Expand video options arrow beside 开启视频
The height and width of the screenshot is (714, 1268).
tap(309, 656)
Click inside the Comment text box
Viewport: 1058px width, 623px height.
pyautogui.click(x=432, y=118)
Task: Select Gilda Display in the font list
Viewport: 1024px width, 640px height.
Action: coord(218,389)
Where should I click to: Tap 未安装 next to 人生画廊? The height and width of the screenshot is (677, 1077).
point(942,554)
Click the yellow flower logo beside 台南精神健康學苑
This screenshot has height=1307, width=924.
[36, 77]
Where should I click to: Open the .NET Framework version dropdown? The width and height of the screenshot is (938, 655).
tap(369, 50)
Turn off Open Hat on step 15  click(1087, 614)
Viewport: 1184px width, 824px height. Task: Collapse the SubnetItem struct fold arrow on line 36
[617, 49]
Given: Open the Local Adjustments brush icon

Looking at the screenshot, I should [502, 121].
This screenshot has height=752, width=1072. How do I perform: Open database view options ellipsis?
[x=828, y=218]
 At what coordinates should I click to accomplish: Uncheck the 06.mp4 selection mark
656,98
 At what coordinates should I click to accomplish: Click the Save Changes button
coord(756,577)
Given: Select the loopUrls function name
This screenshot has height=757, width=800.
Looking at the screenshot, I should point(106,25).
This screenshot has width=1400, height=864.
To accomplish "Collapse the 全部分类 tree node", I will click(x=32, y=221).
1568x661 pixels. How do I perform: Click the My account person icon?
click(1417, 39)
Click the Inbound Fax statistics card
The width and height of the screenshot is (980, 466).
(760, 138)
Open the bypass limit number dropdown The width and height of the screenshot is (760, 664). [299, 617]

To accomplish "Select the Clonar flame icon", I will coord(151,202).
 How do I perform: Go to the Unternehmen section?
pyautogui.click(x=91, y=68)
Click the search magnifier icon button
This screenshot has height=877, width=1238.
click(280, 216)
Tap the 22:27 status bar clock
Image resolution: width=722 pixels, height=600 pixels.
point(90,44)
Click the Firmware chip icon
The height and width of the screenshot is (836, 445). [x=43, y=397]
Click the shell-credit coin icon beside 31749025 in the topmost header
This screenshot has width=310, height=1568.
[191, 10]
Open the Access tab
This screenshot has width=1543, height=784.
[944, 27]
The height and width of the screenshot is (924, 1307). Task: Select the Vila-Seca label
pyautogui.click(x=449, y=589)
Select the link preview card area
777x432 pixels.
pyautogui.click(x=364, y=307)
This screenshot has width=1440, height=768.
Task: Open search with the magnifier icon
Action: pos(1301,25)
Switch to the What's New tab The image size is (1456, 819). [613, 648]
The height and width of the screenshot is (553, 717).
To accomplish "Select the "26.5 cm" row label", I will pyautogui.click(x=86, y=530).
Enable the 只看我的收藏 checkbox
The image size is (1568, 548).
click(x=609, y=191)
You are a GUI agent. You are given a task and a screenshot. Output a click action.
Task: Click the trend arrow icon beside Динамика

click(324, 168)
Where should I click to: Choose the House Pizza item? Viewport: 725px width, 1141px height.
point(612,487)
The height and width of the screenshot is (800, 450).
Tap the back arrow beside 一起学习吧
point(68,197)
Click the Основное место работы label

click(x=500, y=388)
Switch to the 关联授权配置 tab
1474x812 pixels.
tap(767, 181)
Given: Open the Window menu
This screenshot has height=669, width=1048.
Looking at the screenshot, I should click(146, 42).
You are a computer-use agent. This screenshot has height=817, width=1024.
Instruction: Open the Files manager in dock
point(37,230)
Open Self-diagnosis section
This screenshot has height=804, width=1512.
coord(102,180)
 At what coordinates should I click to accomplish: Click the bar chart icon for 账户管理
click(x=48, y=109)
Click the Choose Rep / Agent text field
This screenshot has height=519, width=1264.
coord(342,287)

To do: Please reproduce all of the rows above line for line, changing no character.

Worked solution:
Expand video options arrow beside 开启视频
The height and width of the screenshot is (714, 1268).
tap(309, 656)
Click inside the Comment text box
Viewport: 1058px width, 623px height.
pyautogui.click(x=432, y=118)
Task: Select Gilda Display in the font list
Viewport: 1024px width, 640px height.
Action: coord(218,389)
Where should I click to: Tap 未安装 next to 人生画廊? The height and width of the screenshot is (677, 1077).
point(942,554)
Click the yellow flower logo beside 台南精神健康學苑
This screenshot has height=1307, width=924.
[36, 77]
Where should I click to: Open the .NET Framework version dropdown? The width and height of the screenshot is (938, 655).
tap(369, 50)
Turn off Open Hat on step 15  click(1087, 614)
Viewport: 1184px width, 824px height. Task: Collapse the SubnetItem struct fold arrow on line 36
[617, 49]
Given: Open the Local Adjustments brush icon

Looking at the screenshot, I should [502, 121].
This screenshot has height=752, width=1072. How do I perform: Open database view options ellipsis?
[x=828, y=218]
 At what coordinates should I click to accomplish: Uncheck the 06.mp4 selection mark
656,98
 At what coordinates should I click to accomplish: Click the Save Changes button
coord(756,577)
Given: Select the loopUrls function name
This screenshot has height=757, width=800.
Looking at the screenshot, I should point(106,25).
This screenshot has width=1400, height=864.
To accomplish "Collapse the 全部分类 tree node", I will click(x=32, y=221).
1568x661 pixels. How do I perform: Click the My account person icon?
click(1417, 39)
Click the Inbound Fax statistics card
The width and height of the screenshot is (980, 466).
(760, 138)
Open the bypass limit number dropdown The width and height of the screenshot is (760, 664). [299, 617]

To accomplish "Select the Clonar flame icon", I will coord(151,202).
 How do I perform: Go to the Unternehmen section?
pyautogui.click(x=91, y=68)
Click the search magnifier icon button
This screenshot has height=877, width=1238.
click(280, 216)
Tap the 22:27 status bar clock
Image resolution: width=722 pixels, height=600 pixels.
point(90,44)
Click the Firmware chip icon
The height and width of the screenshot is (836, 445). [x=43, y=397]
Click the shell-credit coin icon beside 31749025 in the topmost header
This screenshot has width=310, height=1568.
[191, 10]
Open the Access tab
This screenshot has width=1543, height=784.
[944, 27]
The height and width of the screenshot is (924, 1307). Task: Select the Vila-Seca label
pyautogui.click(x=449, y=589)
Select the link preview card area
777x432 pixels.
pyautogui.click(x=364, y=307)
This screenshot has width=1440, height=768.
Task: Open search with the magnifier icon
Action: pos(1301,25)
Switch to the What's New tab The image size is (1456, 819). [613, 648]
The height and width of the screenshot is (553, 717).
To accomplish "Select the "26.5 cm" row label", I will pyautogui.click(x=86, y=530).
Enable the 只看我的收藏 checkbox
The image size is (1568, 548).
click(x=609, y=191)
You are a GUI agent. You are given a task and a screenshot. Output a click action.
Task: Click the trend arrow icon beside Динамика

click(324, 168)
Where should I click to: Choose the House Pizza item? Viewport: 725px width, 1141px height.
point(612,487)
The height and width of the screenshot is (800, 450).
Tap the back arrow beside 一起学习吧
point(68,197)
Click the Основное место работы label

click(x=500, y=388)
Switch to the 关联授权配置 tab
1474x812 pixels.
tap(767, 181)
Given: Open the Window menu
This screenshot has height=669, width=1048.
Looking at the screenshot, I should click(146, 42).
You are a computer-use agent. This screenshot has height=817, width=1024.
Instruction: Open the Files manager in dock
point(37,230)
Open Self-diagnosis section
This screenshot has height=804, width=1512.
coord(102,180)
 At what coordinates should I click to accomplish: Click the bar chart icon for 账户管理
click(x=48, y=109)
Click the Choose Rep / Agent text field
This screenshot has height=519, width=1264.
coord(342,287)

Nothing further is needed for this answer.